There are a lot of things to think about when you are in the market to procure a mainframe processor. Business requirements are paramount, but technical requirements are just as important.

Are new generation features needed?

Are your channels buried and you really need those 16Gbps channels? Would terabytes of memory or SSD technology really improve your performance? How about faster IFL or zIIP engines? If none of these things or other high tech improvements are top ten on your Hit-Parade, you may want to reconsider that new z13 purchase and consider the lower cost option of a used processor.

Are MIPS scalability required?

Do you need the ability to dial your MIPS up and down on demand? Are you using Capacity on Demand? Well, there is a pretty good argument for saying on a processor that is still under marketing support. You can kiss these features goodbye a year after your processor is withdrawn from marketing. On the other hand, if dynamic scaling is not needed, but you want to be able to increase or decrease MIPS as applications are conceived or retired, a used n-1 or n-2 might not be a bad idea. In many cases, buying a used n-2 CPU with more MIPS and doing a box swap can work out cheaper than doing an MES upgrade on an n or n-1 box. If you can tolerate the outage window for a box swap, upgrading an existing processor in place is not always the most cost effective option.

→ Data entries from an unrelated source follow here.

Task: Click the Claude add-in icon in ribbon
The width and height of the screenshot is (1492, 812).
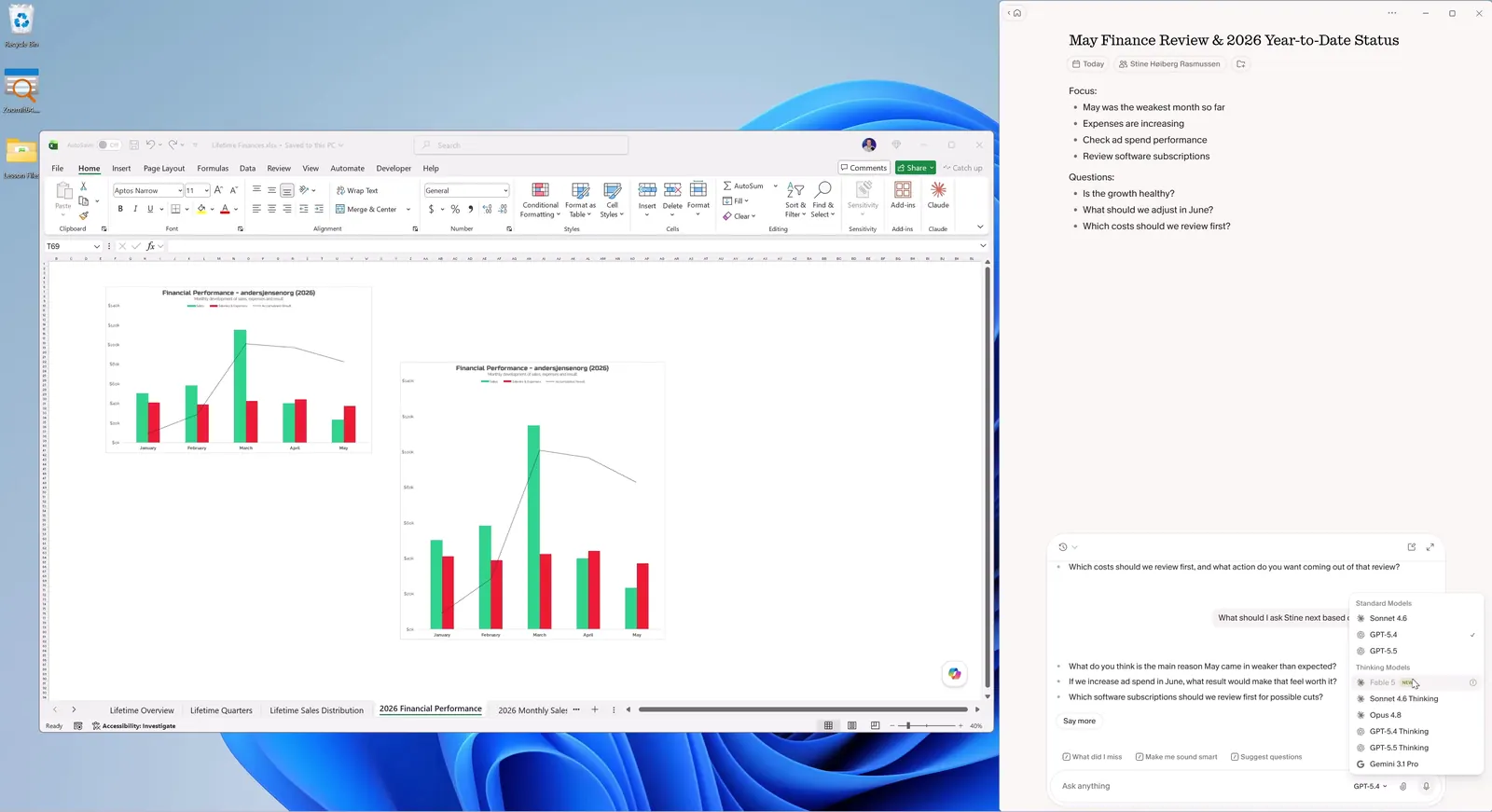Action: [x=938, y=189]
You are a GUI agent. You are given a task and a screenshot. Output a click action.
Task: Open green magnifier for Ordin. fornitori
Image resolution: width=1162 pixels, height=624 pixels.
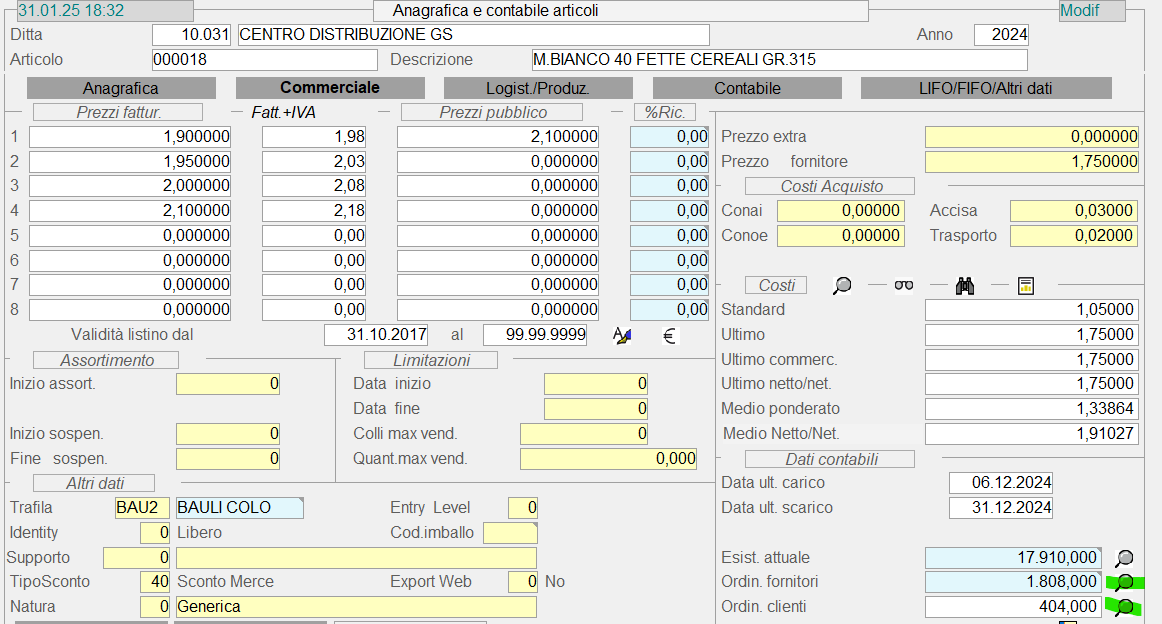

What are the compliance requirements with other gear in the enterprise?

Are you running in a parallel Sysplex with processors of various generations? All of the participating processors need to be within 3 generation window. This can be pro or a con for a new processor depending on your situation. If you are in adding a processor to a Sysplex that includes a z9 you can forget about that new z13.

There are a few other financial considerations to think about too.

Make sure you consider the one year warranty period on a new processor during which you won’t need to pay for a maintenance contract in your cost analysis of new vs. used. If you are leasing a processor as part of a package deal that includes your IBM software, then that changes things too. When purchasing a new processor that is larger and of a newer generation than currently in use, IBM offers a Migration Offering which essentially provides you with a pretty attractive trade in value for your current processor.

This really just scratches the surface of things to think about when in the market to purchase a new CPU, but it brings up some of the decision points for new vs. used. I have used both options in the past depending on the situation with good results. What works for you?